== TEKSTFRAGMENT

4. Eiseres is van mening dat haar diensten ook vóór 1 januari 2016 volledig van omzetbelasting zijn vrijgesteld. Zij heeft verweerder verzocht om haar standpunt te bevestigen. Bij brief van 17 maart 2016 heeft verweerder aan eiseres meegedeeld dat haar werkzaamheden die zien op de organisatie en coördinatie van de zorg in de tijdvakken vóór 1 januari 2016 belast zijn.

5. Met dagtekening 16 november 2017 is de onderhavige naheffingsaanslag aan eiseres opgelegd. Verweerder heeft omzetbelasting nageheven over de door eiseres van de verzekeraars ontvangen vergoedingen voor overheadkosten.

Geschil 6.In geschil is of de naheffingsaanslag dient te worden vernietigd omdat deze ten name van eiseres is gesteld in plaats van op naam van de fiscale eenheid. Als deze vraag ontkennend wordt beantwoord, is in geschil of de diensten van eiseres zijn vrijgesteld van omzetbelasting. De berekening van de omzetbelasting over de ontvangen vergoedingen is op zich niet in geschil.

7. Eiseres stelt dat de naheffingsaanslag ten name van de fiscale eenheid had moeten worden opgelegd. Nu de naheffingsaanslag ten name van eiseres is opgelegd, kan deze niet in stand blijven. Verder stelt eiseres dat haar diensten zijn vrijgesteld van omzetbelasting. In het beroepschrift heeft zij daartoe aangevoerd dat zij een volledige zorgprestatie verricht. In haar nader stuk stelt eiseres verder dat haar coördinatie- en organisatiediensten bijkomende prestaties zijn van de vrijgestelde zorgverlening. Zij verwijst hierbij naar de conclusie van A-G Ettema in de zaak met nummer 18/00274, ECLI:NL:PHR:2019:517. Eiseres beroept zich daarnaast op het neutraliteitsbeginsel. Ook voert zij aan dat sprake moet zijn van een impliciete erkenning als instelling van sociale aard als bedoeld in post b20 van bijlage B bij het Uitvoeringsbesluit en dat zij daarom een beroep kan doen op de vrijstelling van artikel 11, eerste lid, letter f, van de Wet. Tot slot doet zij een beroep op het gelijkheidsbeginsel.

8. Verweerder stelt dat de onjuiste tenaamstelling niet hoeft te leiden tot vernietiging van de naheffingsaanslag, omdat het voor eiseres en haar gemachtigde duidelijk moet zijn geweest dat de naheffingsaanslag was bestemd voor de fiscale eenheid.

====
== GEGEVENSREGELS

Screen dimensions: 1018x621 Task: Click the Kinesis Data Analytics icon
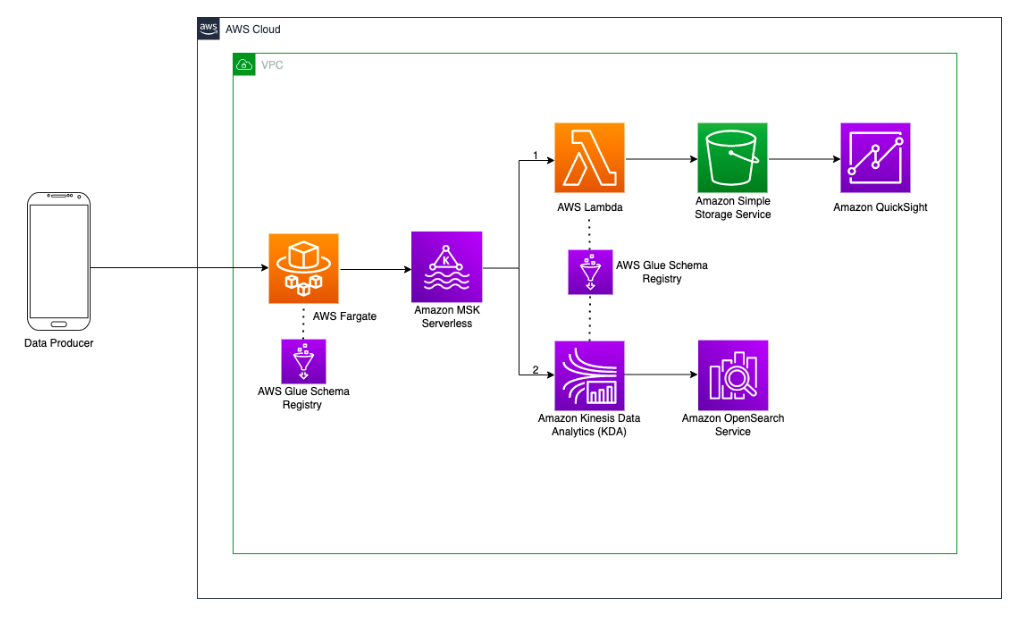point(589,375)
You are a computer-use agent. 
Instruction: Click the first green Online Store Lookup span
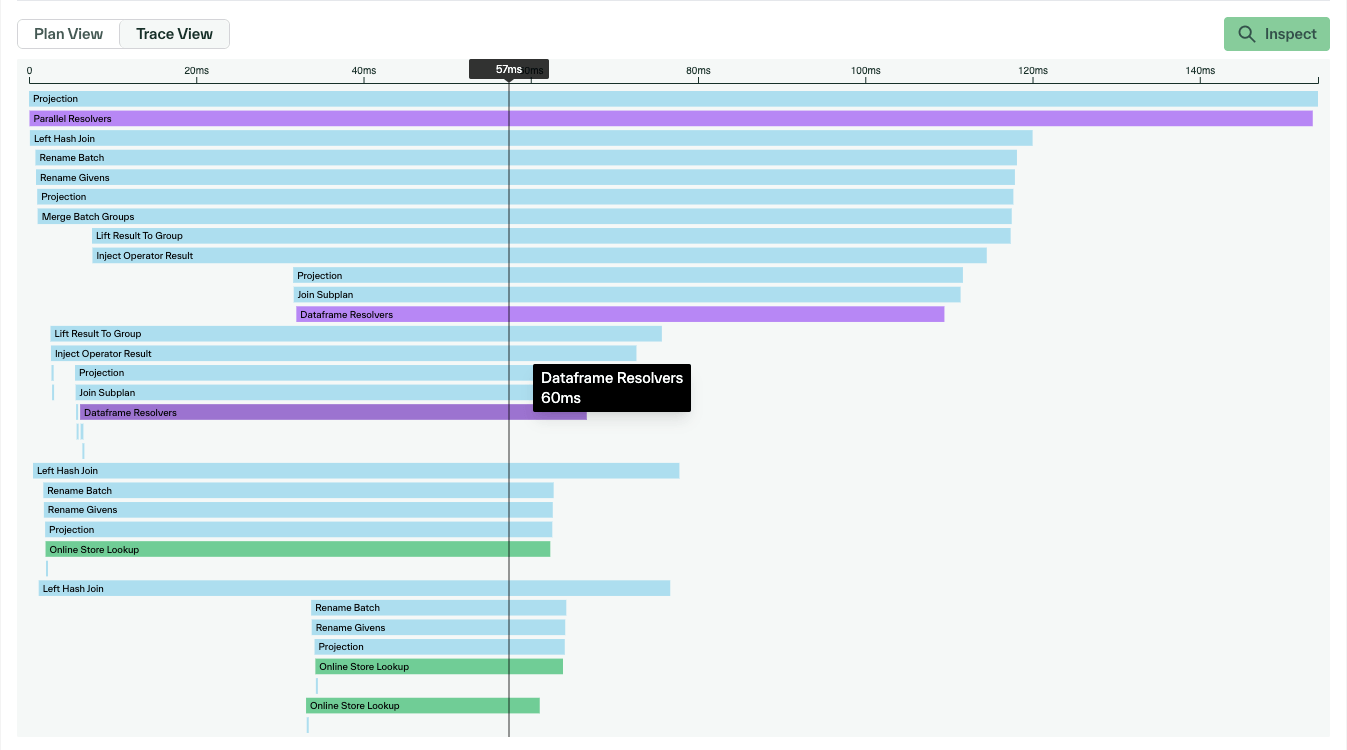(297, 550)
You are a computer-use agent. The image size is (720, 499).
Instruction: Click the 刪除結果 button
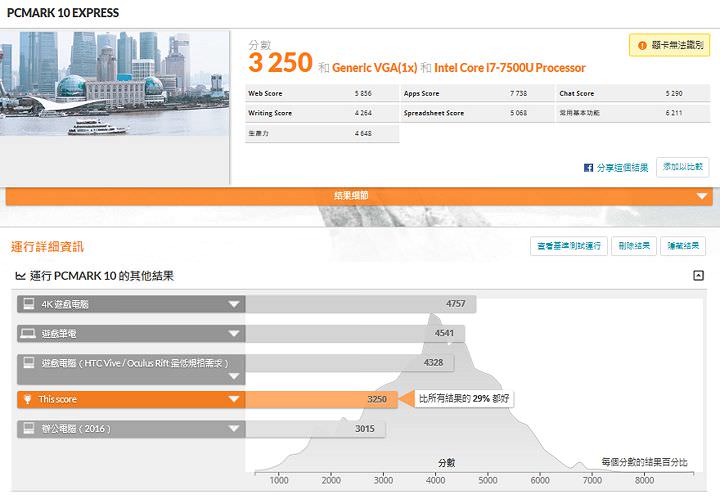point(632,246)
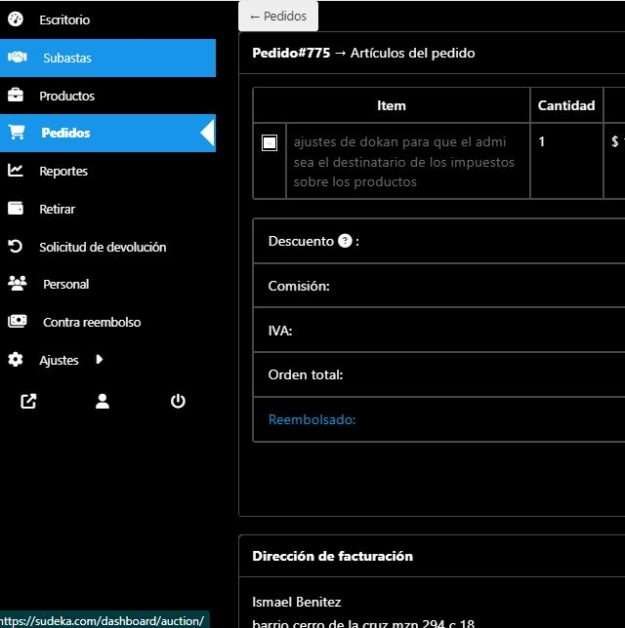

====

- **OVER DEZE OPDRACHT**: Kun je het tekstfragment over de naheffingsaanslag omzetbelasting hierboven verder schrijven, te beginnen na de laatste zin?

- **ANTWOORD HIERONDER**:
Verder is verweerder van mening dat eiseres niet-vrijgestelde diensten verleent aan de zorgverzekeraars bestaande uit de organisatie en coördinatie van de zorgverlening. Dat is niet het verlenen van medische zorg. Er bestaat ook geen rechtsbetrekking tussen eiseres en de individuele patiënten. De diensten zijn daarom niet vrijgesteld van omzetbelasting. Het beroep op het neutraliteitsbeginsel faalt, omdat eiseres niet dezelfde diensten verleent als een zorgaanbieder. Ook heeft eiseres niet verzocht om een erkenning als instelling van sociaal-culturele aard. De door eiseres gestelde mogelijkheid om impliciet als een dergelijke instelling te worden erkend, vindt geen steun in het recht. Het beroep op het gelijkheidsbeginsel is volgens verweerder onvoldoende onderbouwd.

Beoordeling van het geschil

Omvang van het beroep

9. Eiseres is op 29 september 2017 gefuseerd met haar twee voormalige zustervennootschappen. Eiseres was daarbij de verkrijgende partij. Aan de voormalige zustervennootschappen zijn eveneens naheffingsaanslagen omzetbelasting opgelegd. Daartegen is bezwaar gemaakt. Bij uitspraken op bezwaar zijn die bezwaren afgewezen. Eiseres stelt dat het beroep eveneens is gericht tegen die uitspraken op bezwaar.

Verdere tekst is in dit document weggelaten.